[Source document]
━━━━━━━━

What’s more—and you’ll never see this, but it’s important to us, the developers—we’ve made a lot of changes that help us keep improving the app. We have better crash reporting mechanisms and more complete automated testing. We also updated all of our documentation so that developers from outside our team can contribute to the app, too! We’d love to be a go-to open source project for people who are learning, or working in, React Native (the platform on which our app is built).

Aggregate Functionality

The full list of functionalities now includes:

  • Swipe (binary question [A or B.] response)
  • Single-answer question (A, B, or C)
  • Multi-answer question (any combination of A, B, and C.)
  • Rectangle drawing task (drawing a rectangle around a feature within a subject)
  • Single-image subjects
  • Multi-image subjects (e.g. uploading 2+ images as a single subject; users swipe up/down to display the different images)
  • Animated gifs as subjects
  • Subject auto-linking (automatically linking subjects retired from one workflow into another workflow of interest on the same project)
  • Push notifications (sending messages/alerts about new data, new workflows, etc., via the app)
  • Preview (an owner or collaborator on a project in development being able to preview a workflow in the ‘Preview’ section of the mobile app)
  • Beta Review (mobile enabled workflows are accessible through the ‘Beta Review’ section of the app for a project in the Beta Review process; includes an in-app feedback form)
  • Ability to see a list of all available projects, as well as filter by discipline (with active mobile app workflows listed at the top)

━━━━━━━━

[Entries supplied]

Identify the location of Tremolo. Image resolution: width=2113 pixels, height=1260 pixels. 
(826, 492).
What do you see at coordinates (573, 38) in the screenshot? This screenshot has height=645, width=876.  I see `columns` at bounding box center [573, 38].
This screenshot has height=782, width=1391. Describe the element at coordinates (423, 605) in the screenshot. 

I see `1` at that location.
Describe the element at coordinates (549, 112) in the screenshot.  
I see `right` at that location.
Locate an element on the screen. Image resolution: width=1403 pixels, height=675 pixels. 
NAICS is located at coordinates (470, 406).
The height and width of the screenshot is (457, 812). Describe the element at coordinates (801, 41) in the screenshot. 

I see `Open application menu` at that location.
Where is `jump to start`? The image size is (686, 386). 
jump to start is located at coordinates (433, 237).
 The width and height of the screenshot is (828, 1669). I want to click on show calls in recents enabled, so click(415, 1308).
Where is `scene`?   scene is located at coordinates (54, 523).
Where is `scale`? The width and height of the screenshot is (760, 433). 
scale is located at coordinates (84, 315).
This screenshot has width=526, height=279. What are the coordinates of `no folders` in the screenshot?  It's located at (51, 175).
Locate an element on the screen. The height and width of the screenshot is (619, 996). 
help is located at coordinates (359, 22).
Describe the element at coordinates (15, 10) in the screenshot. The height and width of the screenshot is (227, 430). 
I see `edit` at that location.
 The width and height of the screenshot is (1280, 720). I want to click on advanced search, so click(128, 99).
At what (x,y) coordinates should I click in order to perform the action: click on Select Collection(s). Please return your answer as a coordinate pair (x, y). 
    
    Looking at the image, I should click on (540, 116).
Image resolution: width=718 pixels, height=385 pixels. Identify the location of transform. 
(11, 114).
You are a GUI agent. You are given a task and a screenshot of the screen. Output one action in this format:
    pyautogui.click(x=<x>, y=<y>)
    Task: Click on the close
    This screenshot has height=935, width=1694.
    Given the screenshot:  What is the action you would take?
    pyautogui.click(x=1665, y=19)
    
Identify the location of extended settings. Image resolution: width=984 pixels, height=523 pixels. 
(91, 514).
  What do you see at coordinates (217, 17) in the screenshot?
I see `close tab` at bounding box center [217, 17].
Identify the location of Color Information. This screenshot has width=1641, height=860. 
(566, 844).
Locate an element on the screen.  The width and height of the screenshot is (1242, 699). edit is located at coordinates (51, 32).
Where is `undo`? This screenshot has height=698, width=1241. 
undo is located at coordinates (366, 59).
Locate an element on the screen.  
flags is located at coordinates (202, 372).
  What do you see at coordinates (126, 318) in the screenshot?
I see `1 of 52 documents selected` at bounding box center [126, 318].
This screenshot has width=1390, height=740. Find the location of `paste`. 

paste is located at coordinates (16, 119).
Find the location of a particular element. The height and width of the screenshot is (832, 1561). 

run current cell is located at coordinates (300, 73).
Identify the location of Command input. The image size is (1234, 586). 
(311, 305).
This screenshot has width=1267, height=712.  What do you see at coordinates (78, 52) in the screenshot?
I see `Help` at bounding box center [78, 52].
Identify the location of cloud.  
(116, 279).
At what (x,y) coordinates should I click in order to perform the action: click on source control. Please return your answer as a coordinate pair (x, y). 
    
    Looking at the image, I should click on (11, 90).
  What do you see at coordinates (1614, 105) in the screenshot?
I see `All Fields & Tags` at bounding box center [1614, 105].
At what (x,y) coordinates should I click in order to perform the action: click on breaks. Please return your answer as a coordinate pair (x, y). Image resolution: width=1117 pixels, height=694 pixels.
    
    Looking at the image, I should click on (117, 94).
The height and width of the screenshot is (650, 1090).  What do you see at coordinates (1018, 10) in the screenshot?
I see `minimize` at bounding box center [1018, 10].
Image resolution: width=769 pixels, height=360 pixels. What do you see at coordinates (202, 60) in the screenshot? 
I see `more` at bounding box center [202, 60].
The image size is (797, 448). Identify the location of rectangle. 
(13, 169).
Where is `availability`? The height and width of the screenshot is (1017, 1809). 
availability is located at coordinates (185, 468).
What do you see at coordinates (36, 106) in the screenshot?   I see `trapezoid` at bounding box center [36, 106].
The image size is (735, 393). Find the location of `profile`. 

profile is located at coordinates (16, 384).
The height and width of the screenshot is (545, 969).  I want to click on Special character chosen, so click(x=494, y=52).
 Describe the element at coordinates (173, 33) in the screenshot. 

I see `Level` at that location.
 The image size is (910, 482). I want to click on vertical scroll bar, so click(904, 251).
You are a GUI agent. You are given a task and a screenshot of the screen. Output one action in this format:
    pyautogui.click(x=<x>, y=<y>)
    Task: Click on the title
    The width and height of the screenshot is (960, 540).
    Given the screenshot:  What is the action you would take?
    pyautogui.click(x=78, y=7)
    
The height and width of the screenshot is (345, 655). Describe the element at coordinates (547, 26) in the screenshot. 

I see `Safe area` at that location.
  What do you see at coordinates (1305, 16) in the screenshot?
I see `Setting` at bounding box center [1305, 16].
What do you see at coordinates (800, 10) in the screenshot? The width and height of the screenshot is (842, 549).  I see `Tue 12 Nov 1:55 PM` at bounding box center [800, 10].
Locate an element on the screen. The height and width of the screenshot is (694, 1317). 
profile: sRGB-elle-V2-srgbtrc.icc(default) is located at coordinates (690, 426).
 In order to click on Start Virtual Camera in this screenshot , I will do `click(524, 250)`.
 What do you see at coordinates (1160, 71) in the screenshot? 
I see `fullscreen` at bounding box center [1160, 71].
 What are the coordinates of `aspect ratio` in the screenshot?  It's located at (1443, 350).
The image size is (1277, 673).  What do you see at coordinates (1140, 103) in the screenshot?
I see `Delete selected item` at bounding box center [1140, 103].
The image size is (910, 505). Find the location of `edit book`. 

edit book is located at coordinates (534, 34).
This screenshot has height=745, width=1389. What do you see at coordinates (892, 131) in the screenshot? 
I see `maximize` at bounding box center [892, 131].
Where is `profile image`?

━━━━━━━━

[Assignment]
Extend the text about the mobile app's features with a passage that picks up after its last line. The entries have nothing to do with the text.

[Solved exercise]
We also carried out a number of infrastructure improvements, including: 

  • Upgrades to the React Native libraries we use
  • Created a staging environment to test changes before they are implemented in full production
  • Additional test coverage
  • Implemented bug reporting and tracking
  • Complete documentation, so open source contributors can get the app running from our public code repository
  • And a myriad of additional improvements like missing icons no longer crashing the app, improvements to the rectangle drawing task, etc.

Note: we will continue developing the app; this is just the end of this phase of effort and a great time to share the results.

If you’re leading a Zooniverse project and have any questions about where in the Project Editor ‘workflow’ interface to ‘enable on mobile’, don’t hesitate to email And/or if you’re a volunteer and wonder if workflow(s) on a given project could be enabled on mobile, please post in that project’s Talk to start the conversation with the research team and us. The more, the merrier!

Looking forward to having more projects on the mobile app!

A Few Stats of Interest:

  • Since Jan 1, 2020: 
    • 6.2 million classifications submitted via the app (that’s 7% of 86.7 million classifications total through Zooniverse projects)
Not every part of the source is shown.